[Opening Source data section]

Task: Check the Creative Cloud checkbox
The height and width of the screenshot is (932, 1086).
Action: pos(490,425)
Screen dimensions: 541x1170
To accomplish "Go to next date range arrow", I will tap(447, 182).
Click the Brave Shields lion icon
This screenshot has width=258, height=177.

[Closing Source data section]
[Opening Source data section]

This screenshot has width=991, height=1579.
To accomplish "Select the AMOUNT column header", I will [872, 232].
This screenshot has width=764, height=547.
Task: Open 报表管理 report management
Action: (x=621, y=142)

[Closing Source data section]

## What is required
Using the material above, transcribe exactly the lines from the line with "Task: Check the Creative Cloud checkbox" to the line with "This screenshot has width=258, height=177."; both count, and nothing else goes in.

## Output of the task
Task: Check the Creative Cloud checkbox
The height and width of the screenshot is (932, 1086).
Action: pos(490,425)
Screen dimensions: 541x1170
To accomplish "Go to next date range arrow", I will tap(447, 182).
Click the Brave Shields lion icon
This screenshot has width=258, height=177.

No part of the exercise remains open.